[Screenshot grounding data]
______

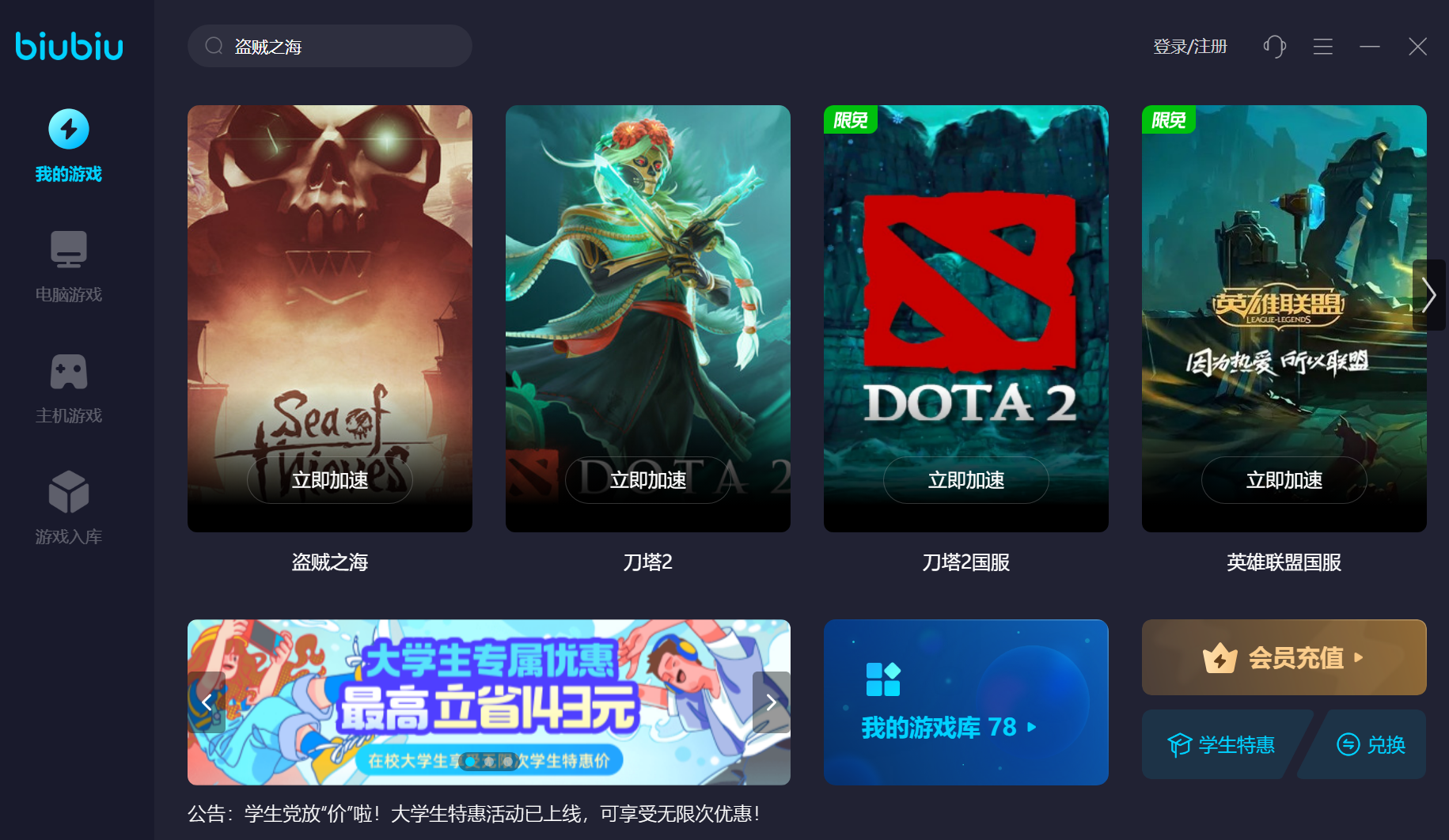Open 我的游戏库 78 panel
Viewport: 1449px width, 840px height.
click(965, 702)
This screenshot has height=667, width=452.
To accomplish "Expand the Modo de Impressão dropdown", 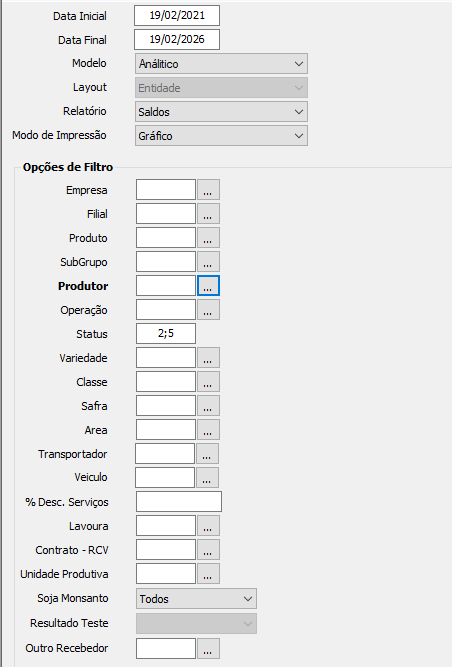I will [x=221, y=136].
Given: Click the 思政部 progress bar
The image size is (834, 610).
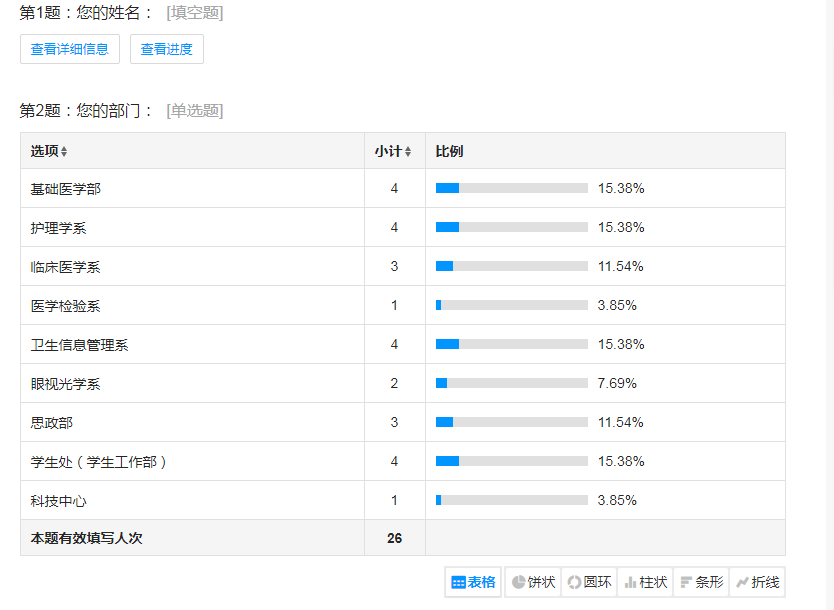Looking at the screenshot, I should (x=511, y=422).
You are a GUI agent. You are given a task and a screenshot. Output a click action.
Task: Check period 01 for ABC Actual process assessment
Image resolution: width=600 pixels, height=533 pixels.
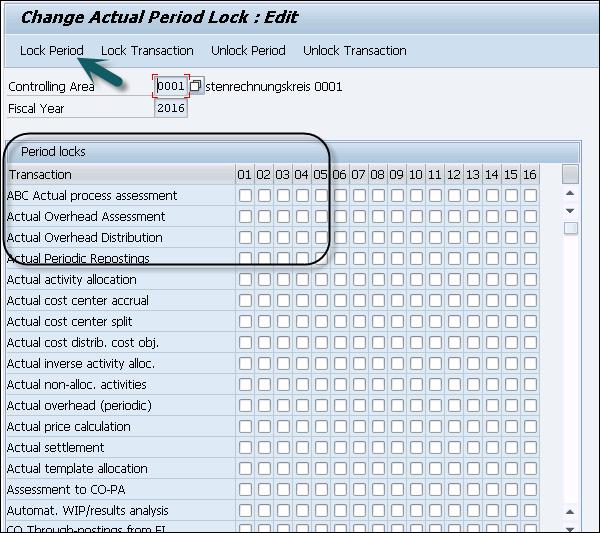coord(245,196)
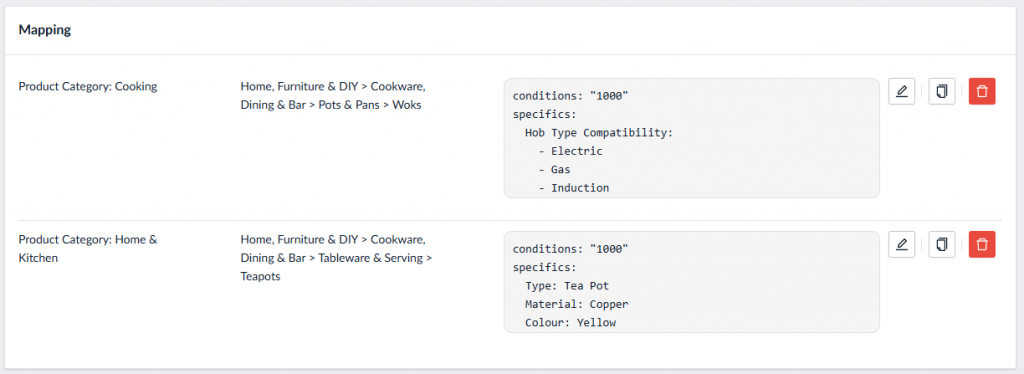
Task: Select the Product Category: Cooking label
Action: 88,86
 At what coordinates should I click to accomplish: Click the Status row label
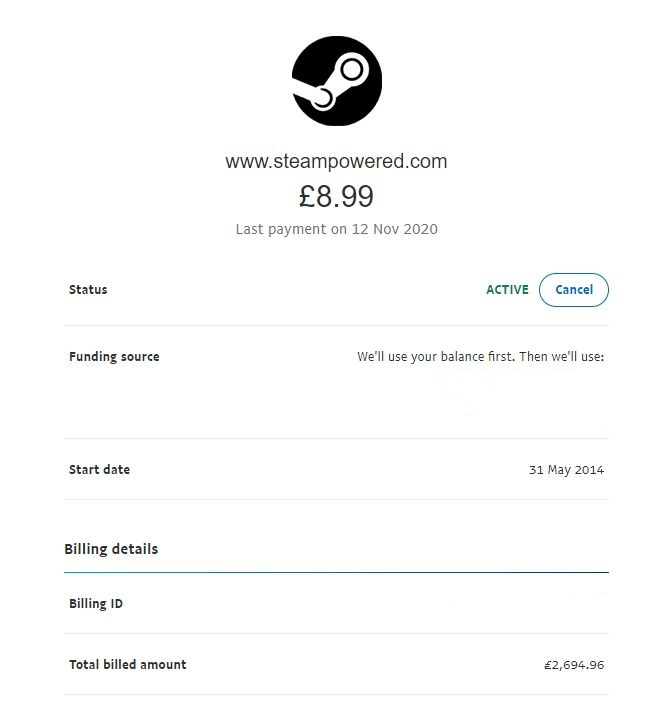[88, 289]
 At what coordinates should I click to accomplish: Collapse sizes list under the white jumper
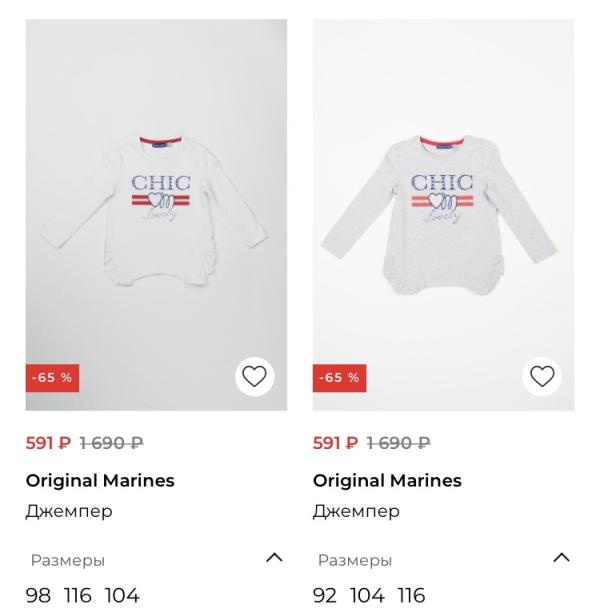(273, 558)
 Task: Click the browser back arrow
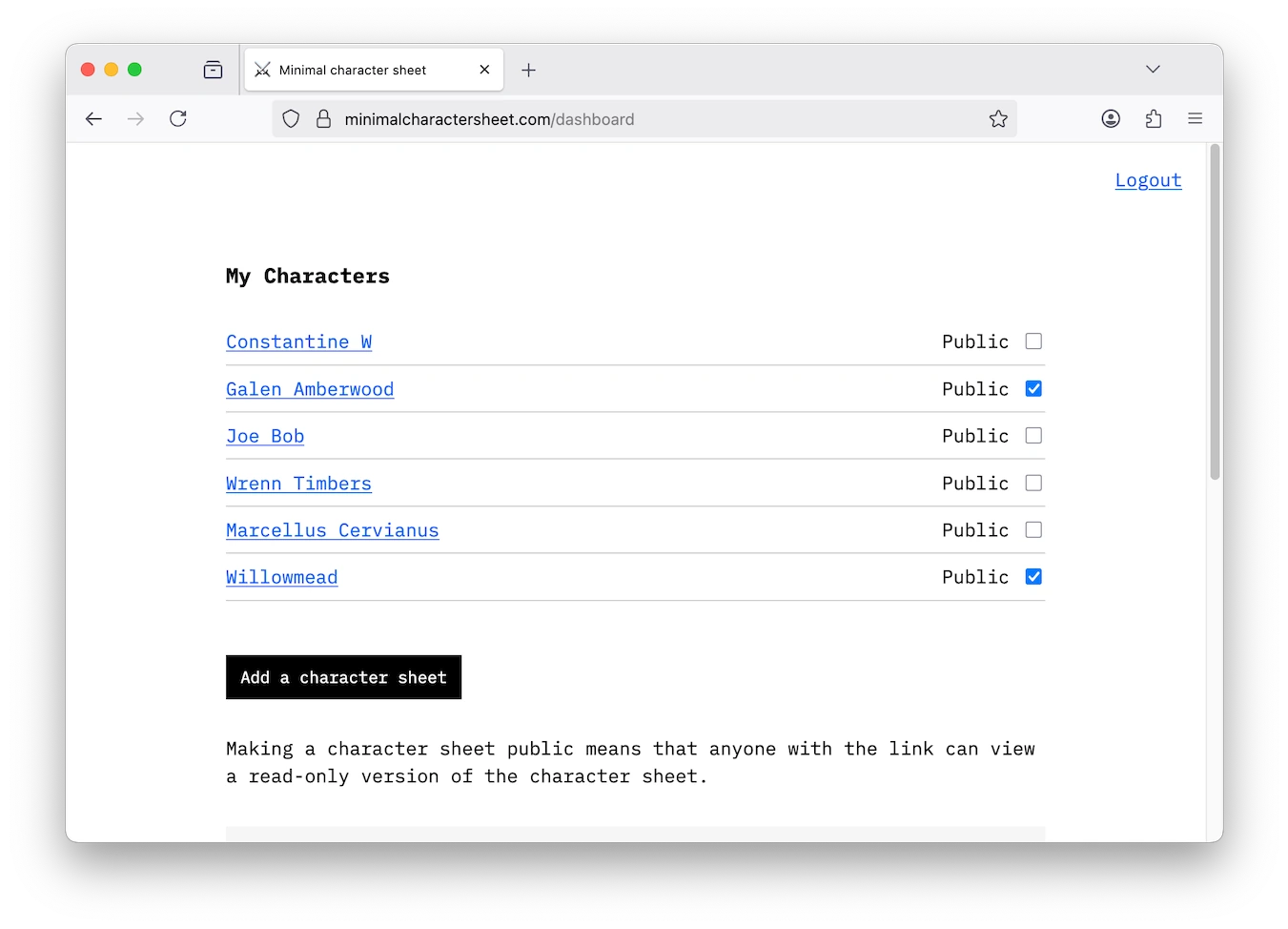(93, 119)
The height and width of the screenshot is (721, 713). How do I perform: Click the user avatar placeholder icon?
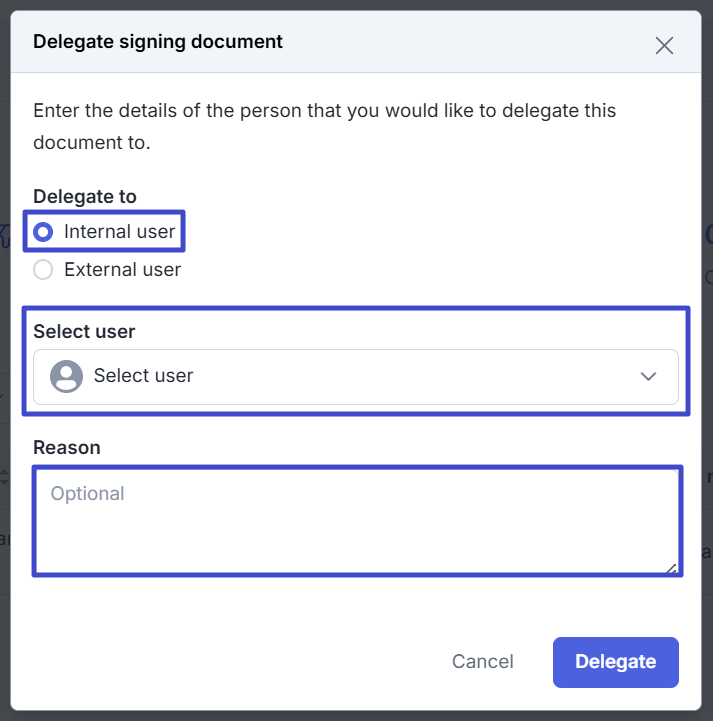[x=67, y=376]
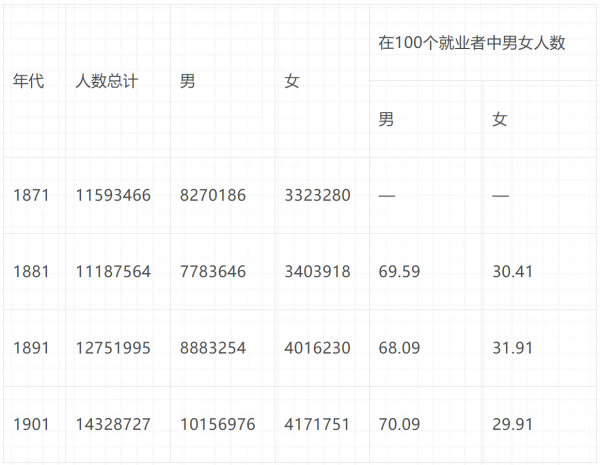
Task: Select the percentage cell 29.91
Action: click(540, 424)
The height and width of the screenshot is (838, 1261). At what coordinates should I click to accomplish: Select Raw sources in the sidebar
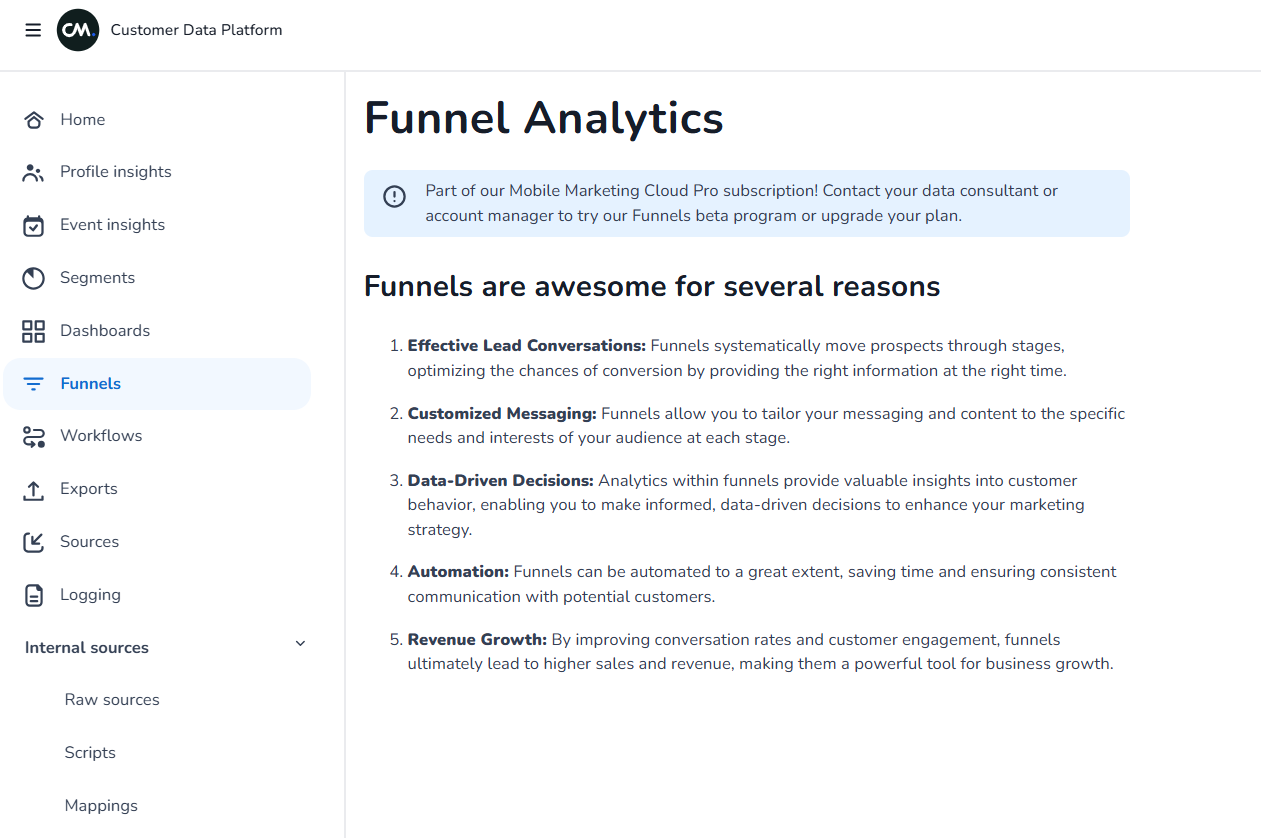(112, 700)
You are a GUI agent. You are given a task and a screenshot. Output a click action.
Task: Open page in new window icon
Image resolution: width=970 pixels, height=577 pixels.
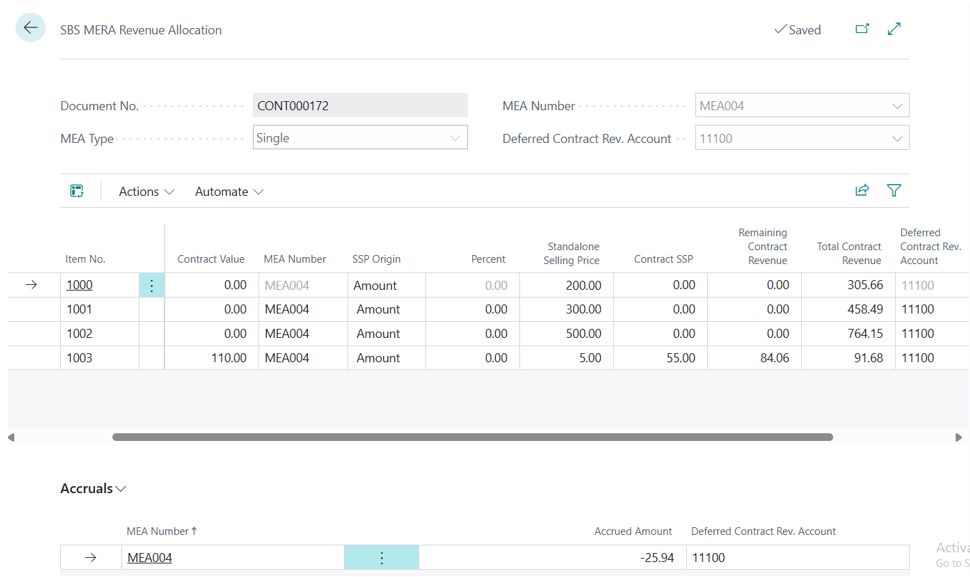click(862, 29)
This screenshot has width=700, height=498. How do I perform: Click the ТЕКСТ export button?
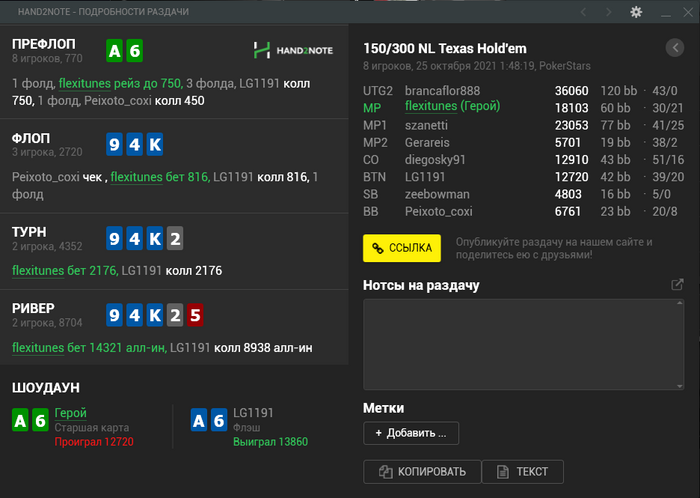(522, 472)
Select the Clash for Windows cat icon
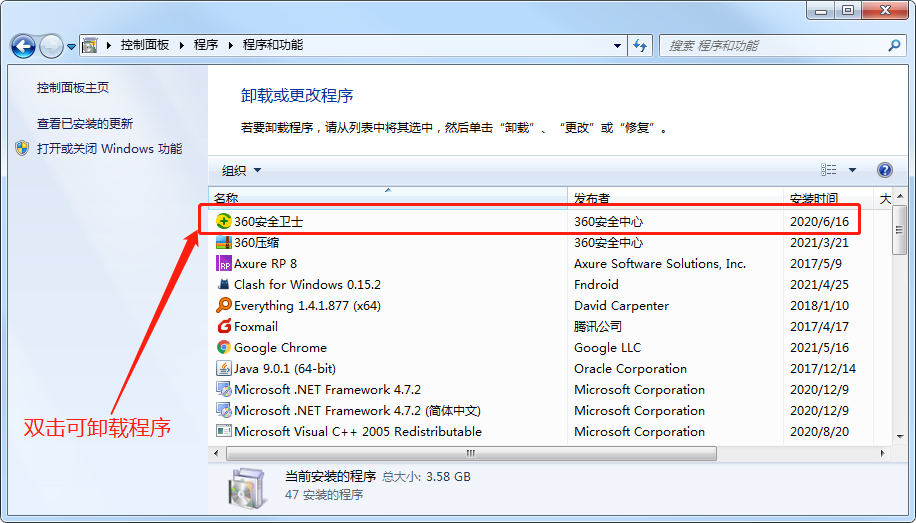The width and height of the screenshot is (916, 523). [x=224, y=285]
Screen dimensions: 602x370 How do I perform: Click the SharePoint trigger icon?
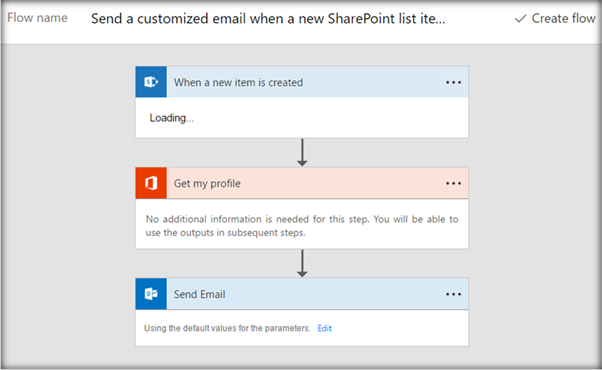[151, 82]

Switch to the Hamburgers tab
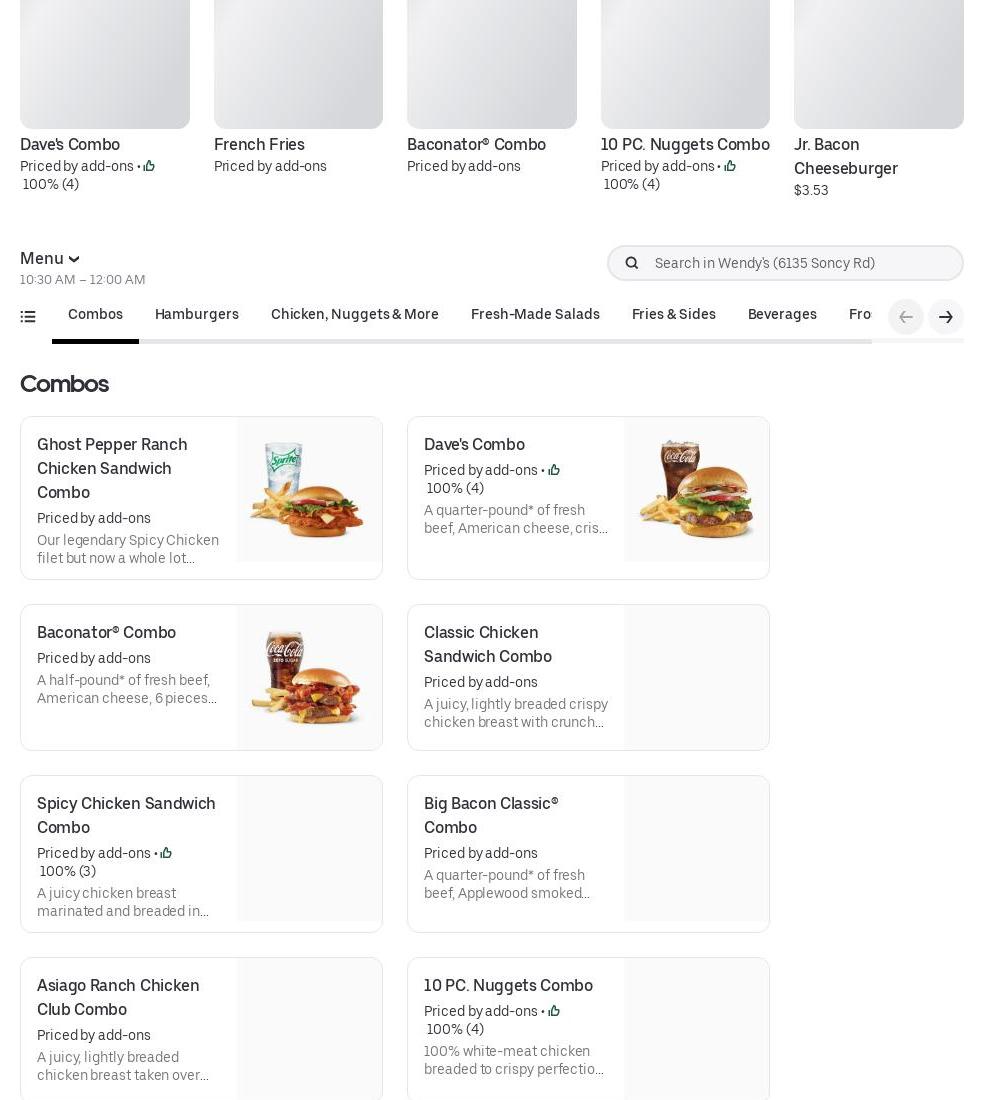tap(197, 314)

______

Pictures are not part of the copy. Output only the lines from the one with "Select the Clash for Windows cat icon" through the final line of the records, exactly as given.

Select the Clash for Windows cat icon
The width and height of the screenshot is (916, 523). [x=224, y=285]
Screen dimensions: 602x370 How do I perform: Click the SharePoint trigger icon?
[151, 82]

Switch to the Hamburgers tab
tap(197, 314)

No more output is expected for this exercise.